A neighborhood group files boilerplate objections requiring point-by-point responses—regardless of merit.

Hoop: Mandatory response cycles designed to exhaust.

4.  Conflicting Utility Requirements

The water district, fire marshal, and engineering department demand three different utility configurations.

Hoop: Jurisdictional overlap with no arbiter.

Why Hoops Persist: The Psychology of Bureaucracy

Hoops survive because they serve psychological and organizational functions:

  • They create an illusion of control.
  • They diffuse responsibility.
  • They justify job roles.
  • They prevent risk—sometimes more than they enable results.

People don’t set out to create hoops.
Hoops emerge when systems become more important than outcomes.

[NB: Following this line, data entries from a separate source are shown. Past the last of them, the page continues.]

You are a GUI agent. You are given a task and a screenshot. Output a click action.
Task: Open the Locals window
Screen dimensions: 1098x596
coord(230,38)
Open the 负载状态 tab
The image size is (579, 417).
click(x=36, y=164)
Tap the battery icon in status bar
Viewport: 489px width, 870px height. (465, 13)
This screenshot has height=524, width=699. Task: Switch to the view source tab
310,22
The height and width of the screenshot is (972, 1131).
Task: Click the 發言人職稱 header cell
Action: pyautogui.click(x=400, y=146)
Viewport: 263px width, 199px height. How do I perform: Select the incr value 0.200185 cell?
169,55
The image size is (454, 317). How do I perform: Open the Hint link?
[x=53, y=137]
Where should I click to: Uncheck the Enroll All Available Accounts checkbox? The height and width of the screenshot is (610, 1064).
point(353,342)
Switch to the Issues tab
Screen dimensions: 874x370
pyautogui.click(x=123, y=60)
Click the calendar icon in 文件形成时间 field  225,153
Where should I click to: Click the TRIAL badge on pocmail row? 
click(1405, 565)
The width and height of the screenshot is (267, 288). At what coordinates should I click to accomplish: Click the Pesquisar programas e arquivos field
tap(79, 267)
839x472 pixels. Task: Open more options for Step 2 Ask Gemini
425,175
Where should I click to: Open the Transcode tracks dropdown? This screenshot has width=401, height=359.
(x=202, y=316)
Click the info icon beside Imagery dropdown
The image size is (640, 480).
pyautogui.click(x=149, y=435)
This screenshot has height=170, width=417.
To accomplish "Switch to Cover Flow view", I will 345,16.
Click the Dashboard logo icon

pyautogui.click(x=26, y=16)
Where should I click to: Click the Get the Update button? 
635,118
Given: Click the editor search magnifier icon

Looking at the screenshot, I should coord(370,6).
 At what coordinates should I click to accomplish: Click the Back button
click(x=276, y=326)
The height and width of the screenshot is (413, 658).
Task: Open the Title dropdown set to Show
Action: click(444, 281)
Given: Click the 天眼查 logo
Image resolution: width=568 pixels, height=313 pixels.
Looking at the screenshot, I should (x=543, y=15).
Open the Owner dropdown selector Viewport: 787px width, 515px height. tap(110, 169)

Reframing Hoops: Filters vs. Obstacles

Not all hoops are bad.

Filter Hoops

Necessary, meaningful, and protective:

  • Prevent fraud
  • Ensure quality
  • Protect public safety
  • Reduce systemic risk

Obstacle Hoops

Redundant, purposeless, or political:

  • Delay projects
  • Inflate costs
  • Exhaust participants
  • Reward compliance over competence

The goal isn’t eliminating hoops—it’s eliminating the wrong ones.

Conclusion: Navigating a World of Hoops

“Jumping through hoops” is more than a complaint.
It’s a description of how work is structured in modern society.

Hoops exist in:

  • Corporations
  • Government
  • Mortgage lending
  • Development
  • Nonprofits
  • Academia

They aren’t going away.

But professionals who understand which hoops matter, which can be challenged, and which are merely theater are the ones who move faster, build more, and get better results.

Because in today’s world:

Success isn’t about avoiding hoops.  It’s about mastering the maze course.